* Saved data entries
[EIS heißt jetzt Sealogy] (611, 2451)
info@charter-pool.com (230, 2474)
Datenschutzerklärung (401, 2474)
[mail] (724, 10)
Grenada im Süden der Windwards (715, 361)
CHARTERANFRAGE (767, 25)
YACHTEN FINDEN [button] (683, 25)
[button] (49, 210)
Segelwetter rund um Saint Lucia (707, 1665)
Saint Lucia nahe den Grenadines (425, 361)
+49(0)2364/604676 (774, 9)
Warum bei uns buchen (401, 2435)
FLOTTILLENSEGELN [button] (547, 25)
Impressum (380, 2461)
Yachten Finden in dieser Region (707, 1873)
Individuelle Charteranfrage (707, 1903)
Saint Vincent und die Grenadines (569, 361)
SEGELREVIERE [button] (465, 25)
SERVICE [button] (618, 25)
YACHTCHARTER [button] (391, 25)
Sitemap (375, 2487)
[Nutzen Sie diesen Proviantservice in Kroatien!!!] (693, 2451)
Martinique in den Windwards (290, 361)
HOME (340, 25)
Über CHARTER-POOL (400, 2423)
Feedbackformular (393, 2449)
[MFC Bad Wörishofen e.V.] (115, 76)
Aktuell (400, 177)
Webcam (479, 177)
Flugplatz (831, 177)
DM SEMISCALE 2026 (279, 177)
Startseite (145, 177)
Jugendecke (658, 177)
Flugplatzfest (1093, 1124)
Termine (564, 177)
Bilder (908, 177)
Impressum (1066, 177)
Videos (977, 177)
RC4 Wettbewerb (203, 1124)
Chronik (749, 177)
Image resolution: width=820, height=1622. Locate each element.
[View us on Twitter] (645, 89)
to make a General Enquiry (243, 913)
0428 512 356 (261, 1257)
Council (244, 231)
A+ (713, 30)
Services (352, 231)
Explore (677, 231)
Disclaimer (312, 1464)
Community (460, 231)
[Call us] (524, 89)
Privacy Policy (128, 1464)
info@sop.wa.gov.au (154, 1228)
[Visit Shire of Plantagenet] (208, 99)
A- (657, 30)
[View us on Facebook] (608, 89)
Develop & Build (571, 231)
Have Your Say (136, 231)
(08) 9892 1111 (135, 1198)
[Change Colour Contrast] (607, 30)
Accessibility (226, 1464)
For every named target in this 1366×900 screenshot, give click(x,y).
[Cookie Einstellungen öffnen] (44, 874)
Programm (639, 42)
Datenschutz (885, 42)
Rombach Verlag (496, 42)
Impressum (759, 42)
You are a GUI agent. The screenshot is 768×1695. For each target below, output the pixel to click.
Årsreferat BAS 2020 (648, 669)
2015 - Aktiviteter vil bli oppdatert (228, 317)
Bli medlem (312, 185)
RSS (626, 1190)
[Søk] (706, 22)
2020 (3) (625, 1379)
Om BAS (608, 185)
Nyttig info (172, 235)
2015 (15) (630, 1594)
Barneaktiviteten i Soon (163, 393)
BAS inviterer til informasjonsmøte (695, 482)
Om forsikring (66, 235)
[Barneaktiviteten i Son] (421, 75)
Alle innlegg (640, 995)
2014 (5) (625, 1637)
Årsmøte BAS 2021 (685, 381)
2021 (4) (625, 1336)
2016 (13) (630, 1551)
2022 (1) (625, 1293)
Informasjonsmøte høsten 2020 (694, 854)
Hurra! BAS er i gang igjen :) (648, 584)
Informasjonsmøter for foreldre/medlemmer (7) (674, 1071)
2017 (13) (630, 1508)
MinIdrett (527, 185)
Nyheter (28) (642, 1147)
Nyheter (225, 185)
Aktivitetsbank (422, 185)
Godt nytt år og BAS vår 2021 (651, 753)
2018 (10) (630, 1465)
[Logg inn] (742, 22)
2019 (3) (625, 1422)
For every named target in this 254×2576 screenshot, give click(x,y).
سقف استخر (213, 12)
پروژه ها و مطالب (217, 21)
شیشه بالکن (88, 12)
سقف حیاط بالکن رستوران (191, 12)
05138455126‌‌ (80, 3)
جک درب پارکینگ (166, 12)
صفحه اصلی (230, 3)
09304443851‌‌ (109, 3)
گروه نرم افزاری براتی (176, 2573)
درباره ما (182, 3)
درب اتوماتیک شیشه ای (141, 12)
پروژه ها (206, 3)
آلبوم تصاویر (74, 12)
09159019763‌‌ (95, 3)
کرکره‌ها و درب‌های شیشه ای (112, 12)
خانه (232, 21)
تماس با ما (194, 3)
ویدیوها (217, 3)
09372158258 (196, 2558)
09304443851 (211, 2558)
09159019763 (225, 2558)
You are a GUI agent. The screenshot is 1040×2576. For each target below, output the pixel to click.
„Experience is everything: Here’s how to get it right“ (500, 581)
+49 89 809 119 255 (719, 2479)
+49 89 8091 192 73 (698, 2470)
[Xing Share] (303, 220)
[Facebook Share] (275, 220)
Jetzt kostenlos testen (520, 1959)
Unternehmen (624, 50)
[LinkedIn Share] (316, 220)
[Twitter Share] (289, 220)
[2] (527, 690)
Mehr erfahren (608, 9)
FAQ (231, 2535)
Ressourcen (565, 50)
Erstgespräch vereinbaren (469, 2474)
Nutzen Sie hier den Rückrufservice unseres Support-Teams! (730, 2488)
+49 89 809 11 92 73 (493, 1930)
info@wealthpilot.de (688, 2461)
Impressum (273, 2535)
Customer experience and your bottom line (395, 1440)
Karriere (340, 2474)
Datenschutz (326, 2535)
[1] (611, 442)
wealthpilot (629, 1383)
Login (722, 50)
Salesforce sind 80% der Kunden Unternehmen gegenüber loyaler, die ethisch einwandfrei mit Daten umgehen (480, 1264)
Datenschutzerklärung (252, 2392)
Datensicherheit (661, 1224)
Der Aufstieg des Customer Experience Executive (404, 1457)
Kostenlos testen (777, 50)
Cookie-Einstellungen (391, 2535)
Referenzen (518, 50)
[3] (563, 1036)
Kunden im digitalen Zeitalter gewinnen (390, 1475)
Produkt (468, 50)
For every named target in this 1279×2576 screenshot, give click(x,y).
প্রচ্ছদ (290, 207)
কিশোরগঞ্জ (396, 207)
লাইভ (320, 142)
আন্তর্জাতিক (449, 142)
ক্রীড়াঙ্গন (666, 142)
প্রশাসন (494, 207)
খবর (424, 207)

* Problem
All the entries above need to be repeated word for word.

* Output
[EIS heißt jetzt Sealogy] (611, 2451)
info@charter-pool.com (230, 2474)
Datenschutzerklärung (401, 2474)
[mail] (724, 10)
Grenada im Süden der Windwards (715, 361)
CHARTERANFRAGE (767, 25)
YACHTEN FINDEN [button] (683, 25)
[button] (49, 210)
Segelwetter rund um Saint Lucia (707, 1665)
Saint Lucia nahe den Grenadines (425, 361)
+49(0)2364/604676 (774, 9)
Warum bei uns buchen (401, 2435)
FLOTTILLENSEGELN [button] (547, 25)
Impressum (380, 2461)
Yachten Finden in dieser Region (707, 1873)
Individuelle Charteranfrage (707, 1903)
Saint Vincent und die Grenadines (569, 361)
SEGELREVIERE [button] (465, 25)
SERVICE [button] (618, 25)
YACHTCHARTER [button] (391, 25)
Sitemap (375, 2487)
[Nutzen Sie diesen Proviantservice in Kroatien!!!] (693, 2451)
Martinique in den Windwards (290, 361)
HOME (340, 25)
Über CHARTER-POOL (400, 2423)
Feedbackformular (393, 2449)
[MFC Bad Wörishofen e.V.] (115, 76)
Aktuell (400, 177)
Webcam (479, 177)
Flugplatz (831, 177)
DM SEMISCALE 2026 (279, 177)
Startseite (145, 177)
Jugendecke (658, 177)
Flugplatzfest (1093, 1124)
Termine (564, 177)
Bilder (908, 177)
Impressum (1066, 177)
Videos (977, 177)
RC4 Wettbewerb (203, 1124)
Chronik (749, 177)
Image resolution: width=820, height=1622. Locate each element.
[View us on Twitter] (645, 89)
to make a General Enquiry (243, 913)
0428 512 356 (261, 1257)
Council (244, 231)
A+ (713, 30)
Services (352, 231)
Explore (677, 231)
Disclaimer (312, 1464)
Community (460, 231)
[Call us] (524, 89)
Privacy Policy (128, 1464)
info@sop.wa.gov.au (154, 1228)
[Visit Shire of Plantagenet] (208, 99)
A- (657, 30)
[View us on Facebook] (608, 89)
Develop & Build (571, 231)
Have Your Say (136, 231)
(08) 9892 1111 (135, 1198)
[Change Colour Contrast] (607, 30)
Accessibility (226, 1464)
For every named target in this 1366×900 screenshot, give click(x,y).
[Cookie Einstellungen öffnen] (44, 874)
Programm (639, 42)
Datenschutz (885, 42)
Rombach Verlag (496, 42)
Impressum (759, 42)
You are a GUI agent. The screenshot is 768×1695. For each target below, output the pixel to click.
Årsreferat BAS 2020 (648, 669)
2015 - Aktiviteter vil bli oppdatert (228, 317)
Bli medlem (312, 185)
RSS (626, 1190)
[Søk] (706, 22)
2020 (3) (625, 1379)
Om BAS (608, 185)
Nyttig info (172, 235)
2015 (15) (630, 1594)
Barneaktiviteten i Soon (163, 393)
BAS inviterer til informasjonsmøte (695, 482)
Om forsikring (66, 235)
[Barneaktiviteten i Son] (421, 75)
Alle innlegg (640, 995)
2014 (5) (625, 1637)
Årsmøte BAS 2021 (685, 381)
2021 (4) (625, 1336)
2016 (13) (630, 1551)
2022 (1) (625, 1293)
Informasjonsmøte høsten 2020 (694, 854)
Hurra! BAS er i gang igjen :) (648, 584)
Informasjonsmøter for foreldre/medlemmer (7) (674, 1071)
2017 (13) (630, 1508)
MinIdrett (527, 185)
Nyheter (28) (642, 1147)
Nyheter (225, 185)
Aktivitetsbank (422, 185)
Godt nytt år og BAS vår 2021 (651, 753)
2018 (10) (630, 1465)
[Logg inn] (742, 22)
2019 (3) (625, 1422)
For every named target in this 254×2576 screenshot, give click(x,y).
سقف استخر (213, 12)
پروژه ها و مطالب (217, 21)
شیشه بالکن (88, 12)
سقف حیاط بالکن رستوران (191, 12)
05138455126‌‌ (80, 3)
جک درب پارکینگ (166, 12)
صفحه اصلی (230, 3)
09304443851‌‌ (109, 3)
گروه نرم افزاری براتی (176, 2573)
درباره ما (182, 3)
درب اتوماتیک شیشه ای (141, 12)
پروژه ها (206, 3)
آلبوم تصاویر (74, 12)
09159019763‌‌ (95, 3)
کرکره‌ها و درب‌های شیشه ای (112, 12)
خانه (232, 21)
تماس با ما (194, 3)
ویدیوها (217, 3)
09372158258 (196, 2558)
09304443851 (211, 2558)
09159019763 (225, 2558)
You are a GUI agent. The screenshot is 1040×2576. For each target below, output the pixel to click.
„Experience is everything: Here’s how to get it right“ (500, 581)
+49 89 809 119 255 (719, 2479)
+49 89 8091 192 73 (698, 2470)
[Xing Share] (303, 220)
[Facebook Share] (275, 220)
Jetzt kostenlos testen (520, 1959)
Unternehmen (624, 50)
[LinkedIn Share] (316, 220)
[Twitter Share] (289, 220)
[2] (527, 690)
Mehr erfahren (608, 9)
FAQ (231, 2535)
Ressourcen (565, 50)
Erstgespräch vereinbaren (469, 2474)
Nutzen Sie hier den Rückrufservice unseres Support-Teams! (730, 2488)
+49 89 809 11 92 73 (493, 1930)
info@wealthpilot.de (688, 2461)
Impressum (273, 2535)
Customer experience and your bottom line (395, 1440)
Karriere (340, 2474)
Datenschutz (326, 2535)
[1] (611, 442)
wealthpilot (629, 1383)
Login (722, 50)
Salesforce sind 80% der Kunden Unternehmen gegenüber loyaler, die ethisch einwandfrei mit Daten umgehen (480, 1264)
Datenschutzerklärung (252, 2392)
Datensicherheit (661, 1224)
Der Aufstieg des Customer Experience Executive (404, 1457)
Kostenlos testen (777, 50)
Cookie-Einstellungen (391, 2535)
Referenzen (518, 50)
[3] (563, 1036)
Kunden im digitalen Zeitalter gewinnen (390, 1475)
Produkt (468, 50)
For every named target in this 1279×2576 screenshot, give click(x,y).
প্রচ্ছদ (290, 207)
কিশোরগঞ্জ (396, 207)
লাইভ (320, 142)
আন্তর্জাতিক (449, 142)
ক্রীড়াঙ্গন (666, 142)
প্রশাসন (494, 207)
খবর (424, 207)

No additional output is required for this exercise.